▶ **TASK DESCRIPTION**
From the entries below, copy out all lines holding "agent".

▶ **Records from a data collection**
____________

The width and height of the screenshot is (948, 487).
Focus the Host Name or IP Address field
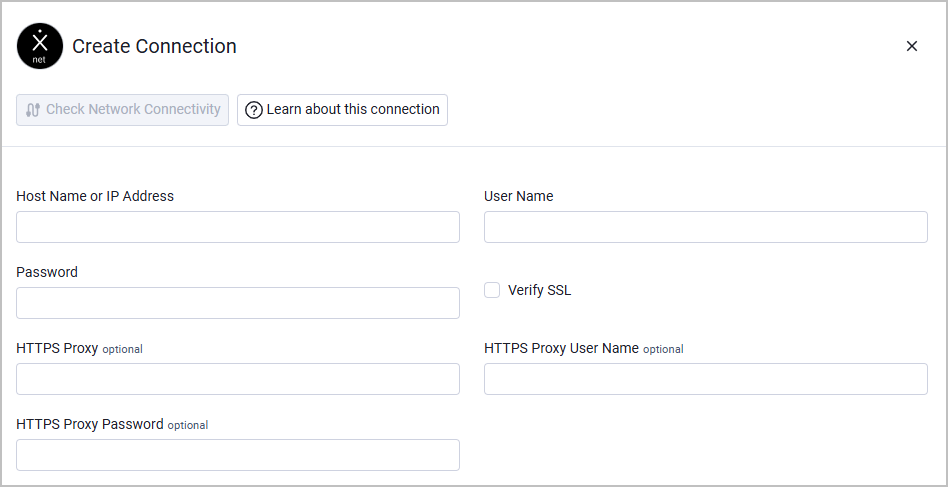click(x=238, y=227)
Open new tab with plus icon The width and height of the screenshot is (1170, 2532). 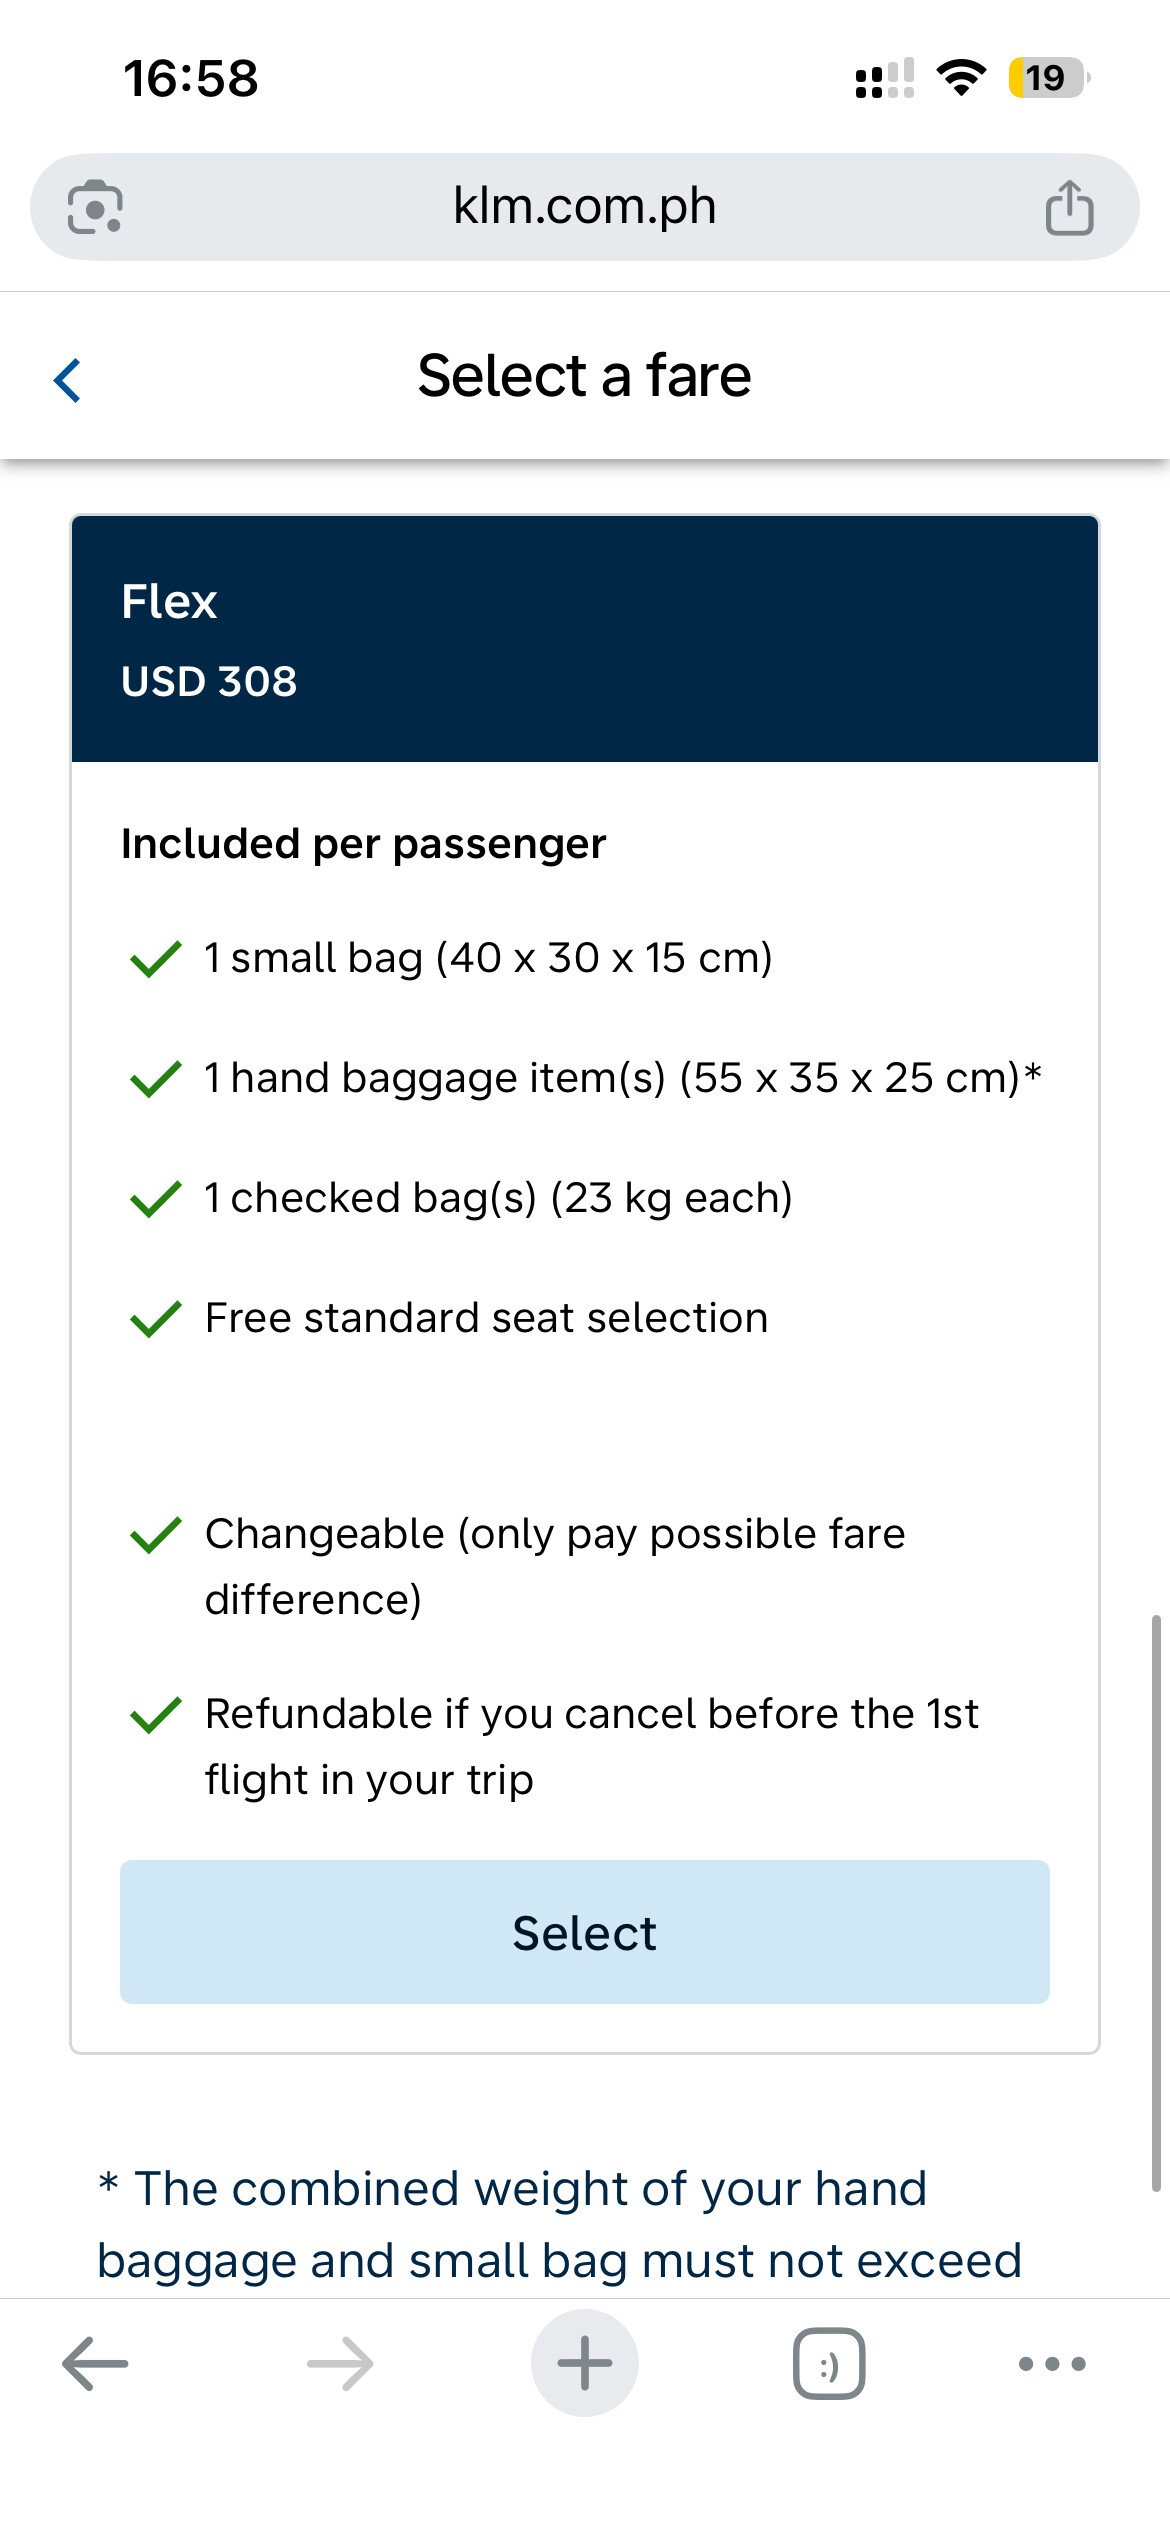pos(585,2363)
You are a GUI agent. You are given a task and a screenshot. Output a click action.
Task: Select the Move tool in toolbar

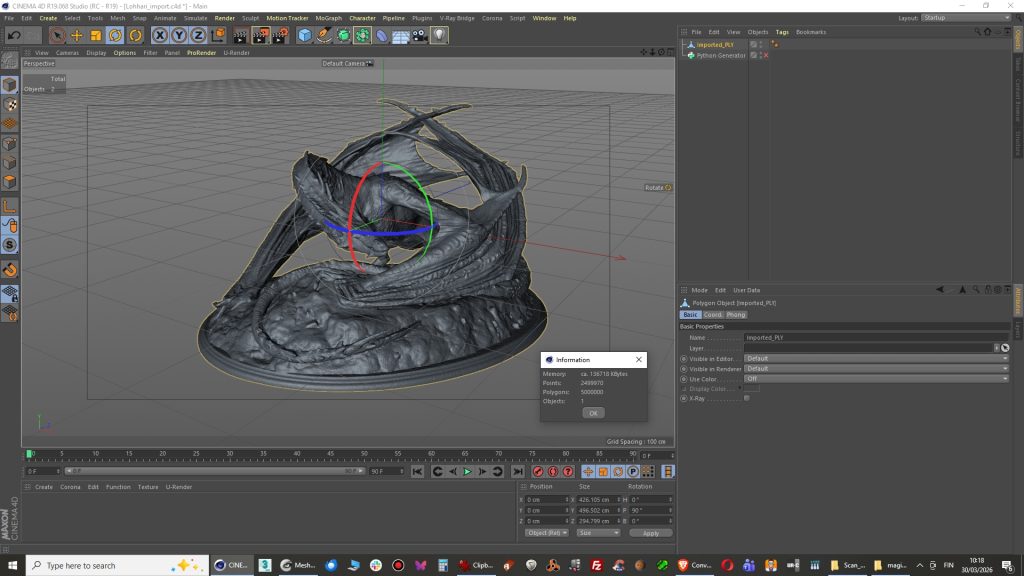pos(77,35)
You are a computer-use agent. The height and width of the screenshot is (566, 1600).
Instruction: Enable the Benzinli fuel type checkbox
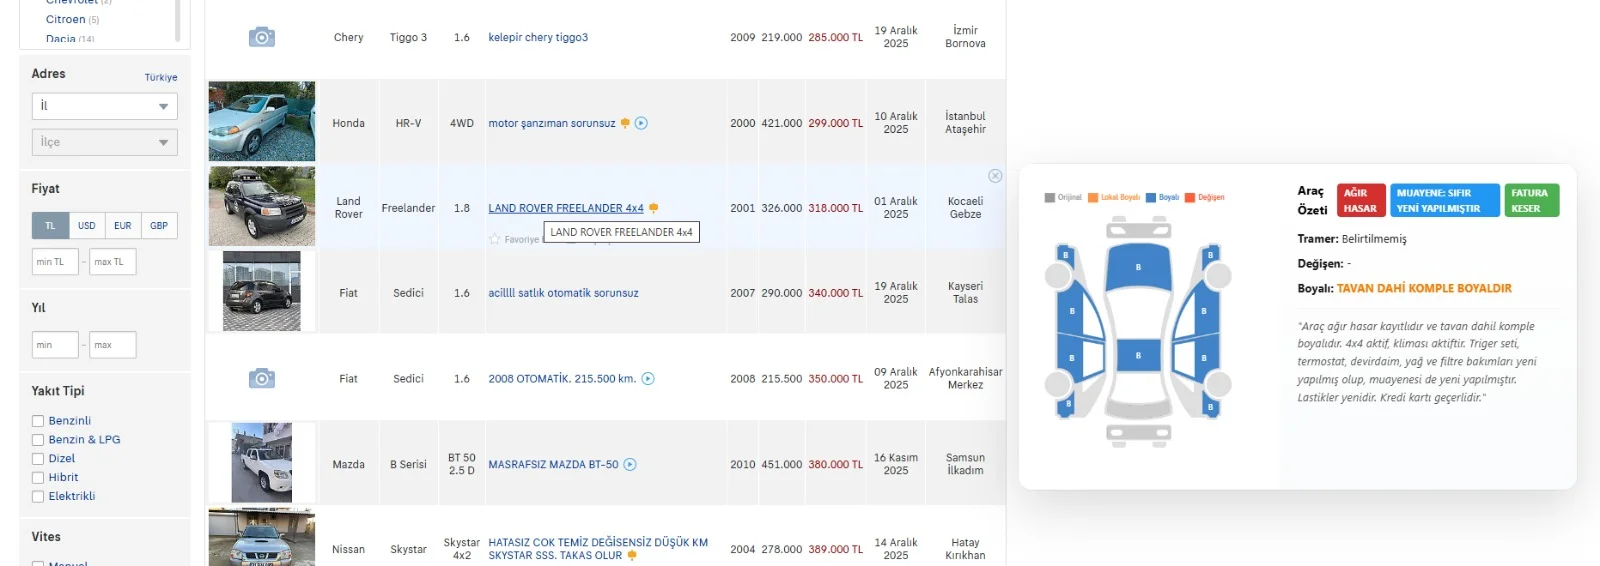(38, 421)
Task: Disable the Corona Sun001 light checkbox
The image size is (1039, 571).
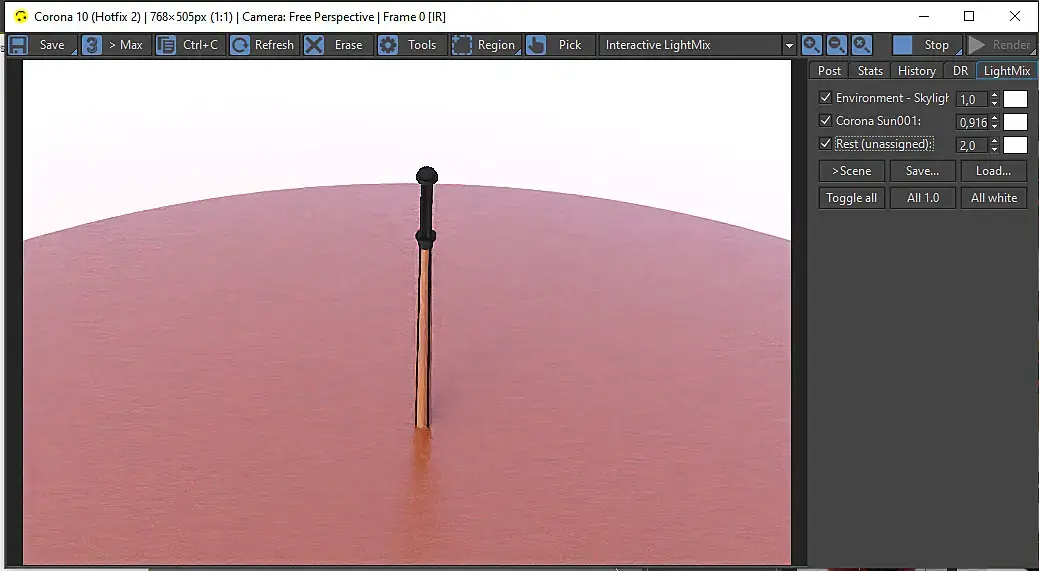Action: tap(825, 121)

____________

▶ **TASK OUTPUT**
You are a GUI agent. You are given a task and a screenshot. Output a click action.
You are a computer-use agent. The height and width of the screenshot is (566, 1600).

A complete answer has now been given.